Mason makes basketball sustainable
Striving to go green, the Office of Sustainability at Mason is raising awareness for green efforts on campus at a venue where trash seems to overflow: basketball games.
This Saturday’s basketball game against George Washington University will host an event called the Game Day Challenge. It’s a competition between different universities to see who can properly recycle and compost the most during a single sporting event.
The Game Day Challenge is one category in a larger tournament known as Recycle Mania. The tournament host’s colleges from every state in the U.S. plus universities in Canada, and this will be Mason’s first year entering into a category. Fellow Virginia universities like James Madison University, Virginia Commonwealth University and Old Dominion University are also competing in some aspect of Recycle Mania.
Hidden away on the far side of campus, the Office of Sustainability has been creating events and campaigns for the past seven years. At the start of the last fall semester, the staff helped create the Innovation Food Forest project. Students known as Student Green Patriots challenged the university to increase sustainability measures in categories such as dining and landscaping. They also choreographed a flash mob in April 2013 for Earth Week.
The office has recruited roughly 50 volunteers to be at Saturday’s tailgate and around the stadium at “waste stations.” Their goal is show people how to properly dispose of trash and material as it’s happening. Once the game is over, the office will make sure everything is sorted properly, weigh everything and report the numbers to Recycle Mania.
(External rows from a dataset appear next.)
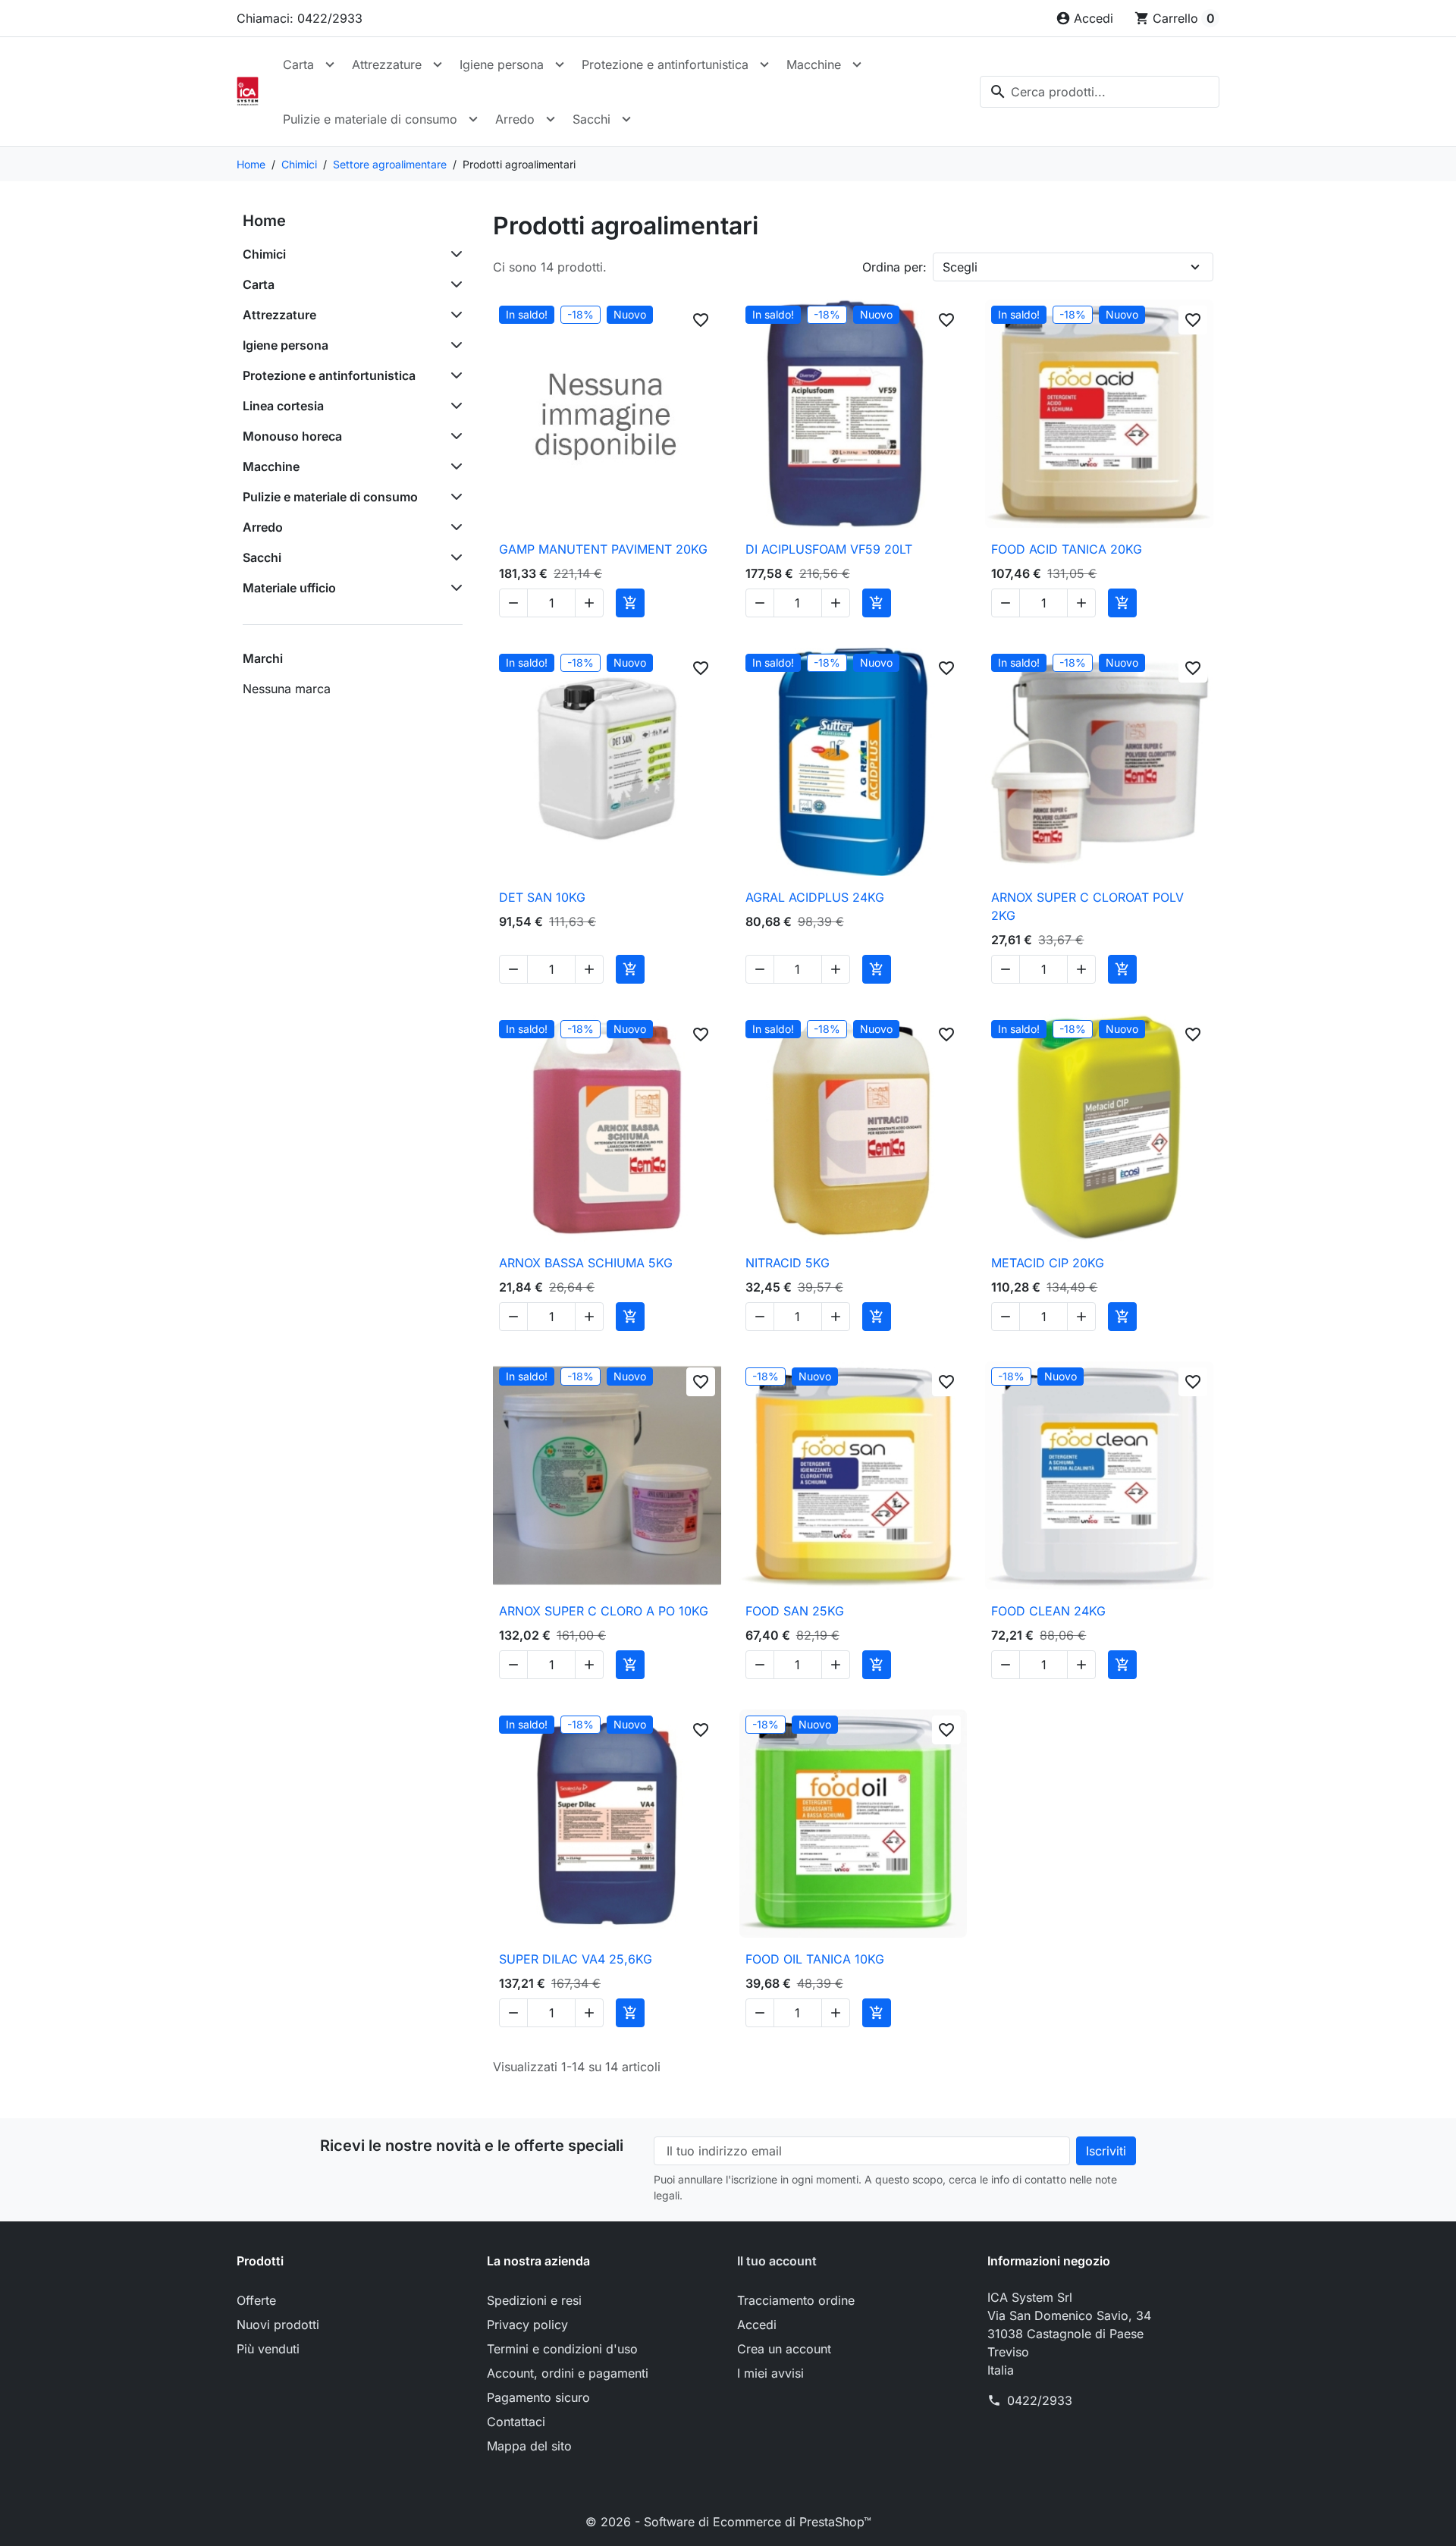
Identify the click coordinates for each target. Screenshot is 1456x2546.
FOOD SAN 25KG (794, 1610)
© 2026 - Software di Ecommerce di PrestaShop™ (728, 2521)
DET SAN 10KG (542, 897)
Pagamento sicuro (538, 2397)
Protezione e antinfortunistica (665, 64)
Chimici (264, 254)
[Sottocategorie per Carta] (453, 284)
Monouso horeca (292, 436)
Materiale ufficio (289, 587)
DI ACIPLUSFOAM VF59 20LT (828, 549)
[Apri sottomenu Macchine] (857, 64)
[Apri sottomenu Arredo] (550, 119)
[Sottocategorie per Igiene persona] (453, 345)
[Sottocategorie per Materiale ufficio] (453, 588)
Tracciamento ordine (796, 2300)
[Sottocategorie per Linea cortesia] (453, 406)
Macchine (813, 64)
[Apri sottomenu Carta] (330, 64)
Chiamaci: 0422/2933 (299, 18)
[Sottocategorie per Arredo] (453, 527)
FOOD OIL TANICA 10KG (814, 1959)
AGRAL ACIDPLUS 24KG (814, 897)
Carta (298, 64)
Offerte (256, 2300)
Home (264, 221)
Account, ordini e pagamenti (567, 2373)
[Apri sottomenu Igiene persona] (560, 64)
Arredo (515, 119)
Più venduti (268, 2348)
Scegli (960, 267)
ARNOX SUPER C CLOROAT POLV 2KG (1087, 906)
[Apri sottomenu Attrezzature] (437, 64)
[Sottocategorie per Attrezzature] (453, 315)
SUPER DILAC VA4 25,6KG (575, 1959)
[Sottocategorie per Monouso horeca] (453, 436)
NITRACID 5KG (787, 1262)
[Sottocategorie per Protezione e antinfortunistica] (453, 375)
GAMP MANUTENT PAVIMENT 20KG (603, 549)
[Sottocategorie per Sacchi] (453, 557)
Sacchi (591, 119)
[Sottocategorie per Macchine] (453, 466)
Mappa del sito (529, 2445)
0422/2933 (1039, 2400)
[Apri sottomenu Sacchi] (626, 119)
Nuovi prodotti (278, 2324)
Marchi (263, 658)
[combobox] (1099, 92)
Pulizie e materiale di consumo (370, 119)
Giulia Manno, a coordinator for the event and intern for the office, said one of the goals for the event was to “improve recycling in the Patriot Center in the future and show that it’s easy and they can implement it.”
In a trash audit before the event, the office found out during a game, there’s an average of .88 pounds of trash per person and only .02 pounds of recycling. “The goal is to send as little to the landfill as possible,” said Manno.
In an effort to spread the word during the game, the office has invested money in paraphernalia like t-shirts and chico bags, or reusable bags, to hand out during the game.
The Office of Sustainability won’t find out the results of the challenge until later in the spring, but if Mason places well, it could mean more annual green games.